Colour balance cards, called color balance cards in America, show a range of reference colours you can use to check the colour balance in photographs. When you photograph something, you include the colour balance card in the first and last image then check the colours when editing the images in Gimp or Photoshop. You can adjust the colour of your images more accurately when you have an accurate reference. The Seculine ProDisk Mini is a useful and expensive colour balance kit containing a colour balance card.
Note that the following image is not colour balanced and demonstrates why colour balancing is important. The following image has a yellow tone because the camera was not set to match the lighting.

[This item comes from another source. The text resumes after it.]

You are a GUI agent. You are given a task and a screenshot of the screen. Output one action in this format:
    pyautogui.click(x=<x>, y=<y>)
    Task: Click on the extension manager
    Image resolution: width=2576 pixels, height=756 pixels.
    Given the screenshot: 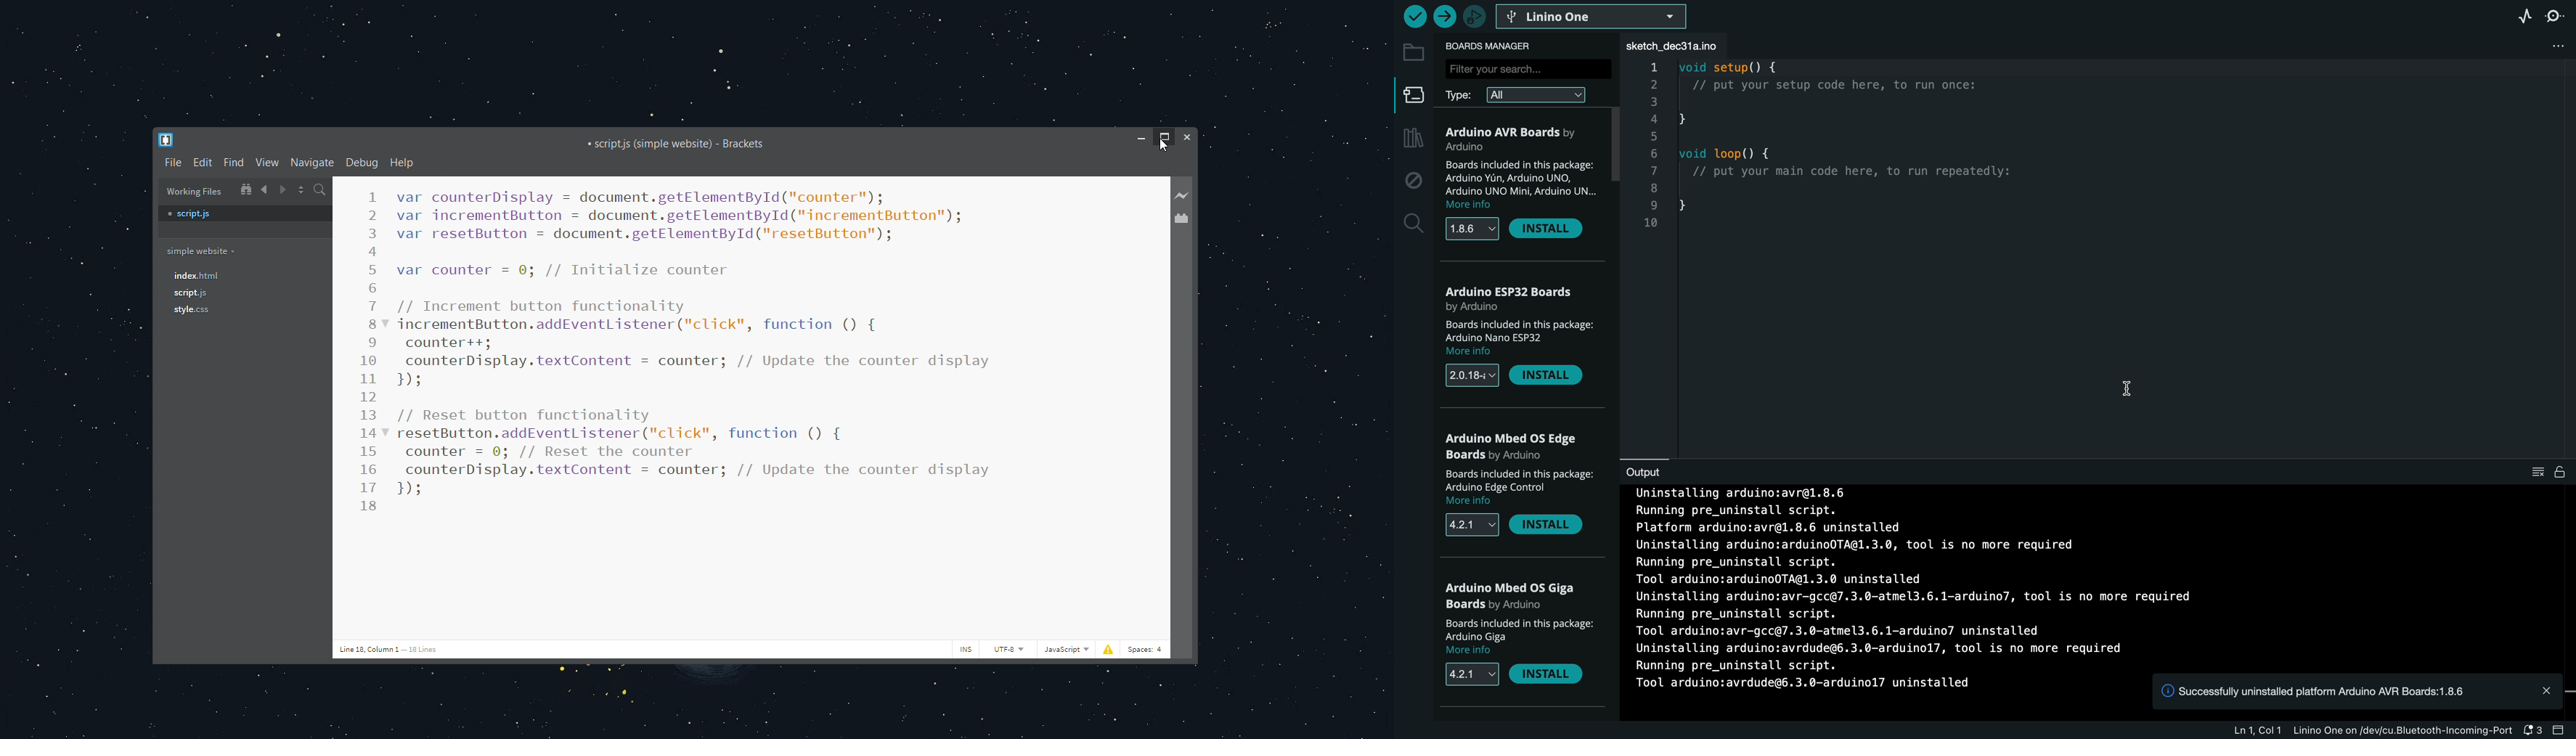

The kit includes a grey card, which you can use to set accurate colour and exposure in cameras that adjust to a grey card reference, plus a white balance filter for adjusting white balance in other cameras.
White balance filter
A white balance filter is a diffuser you place in front of your camera lens when setting the white balance in the camera. The filter mixes incoming light across the whole image to give better average white balance readings for many cameras.
My camera has a spot meter and can white balance on a much smaller target, making the filter less useful. Most cameras can get a good reading from white paper without a special filter. You place very white paper, usually sold as presentation paper, in the spot you are photographing and measure from there.
Grey card
Grey cards have a use for white balancing and for consistent exposures. You have to test your camera for both. If you run your camera's white balance setting against the grey card and get perfect colours, you can use the grey card for white balance.
Consistent exposures are made by metering exposure against a grey card every time the light changes. Film cameras look for an 18 percent grey. A lot of digital cameras look for an 11 percent grey. The Seculine ProDisk Mini does not state the percentage of grey in their card. Experiment. Adjust.
I made many fabulous outdoor photographs by exposing against grass, which is often close to density of the right grey. The problems occur when the light changes. Clouds float in front of the sun. You work under trees. You work in the early morning when there is an imbalance of blue or in the late afternoon when there is an imbalance of red. You are out on a farm in drought when the grass turns yellow. You are in the 80 percent of Australia that is too dry for grass.
Colour reference
Colour reference charts can contain many colours. Only a few are essential. You want white and black to set the brightest and darkest areas in the image. You want red, green, and blue to balance the colour recorded by the red, green, and blue image sensors in the camera. Everything else is decorative on screen.
Cyan, magenta, and yellow are useful when printing images because printers use those three colours. If your image has the right balance of red, green, and blue, the other colours will be right. Adding cyan, magenta, and yellow to an image simply reduces the work required to check the printing.
The following image shows the colour chart on the left and the white balance filter on the right.

Price
Start with the price. This should be a cheap plastic item. Because it is photographic equipment and sold in Australia, it is AU$85.00 instead of $29.95. Update May 2011: Gerry Gibbs Camera Warehouse in Perth is offering the Seculine ProDisk Mini for $49.98 and the larger Seculine ProDisk II for $48.88.
The Seculine ProDisk Mini is worth the price for a professional and a professional making good money could buy the far more expensive X-rite system to fit in with the X-rite add-on products for Photoshop. The Seculine fits better in the areas of serious amateur and travellers.
The following image has the colour balanced to produce a whiter white. Compare the colours in this image to the image at the top of the page.

Size
This is the mini version and I like it because of the smaller size. It is less weight to carry and is just big enough to be useful. There is a larger version for studio use. The more expensive X-rite alternative fits neither the small portable utility category nor the big studio category. I like the mini size.
Mirror
There is a metal mirror on the back of the ProDisk Mini. You might be able to do your hair before a photograph using the mirror. The second time you pull the ProDisk mini from your camera kit, the mirror will be scratched and useless. I carry the ProDisk Mini in a zip lock plastic bag to keep scratches off the mirror and to keep rain/wine/fruit juice from wetting the colour chart.
Conclusion
If you spend more than a thousand dollars on your camera, keep spending to get a kit of accessories including the ProDisk Mini. For cheaper cameras, white balance against white paper and measure exposure against grey office paper or green grass.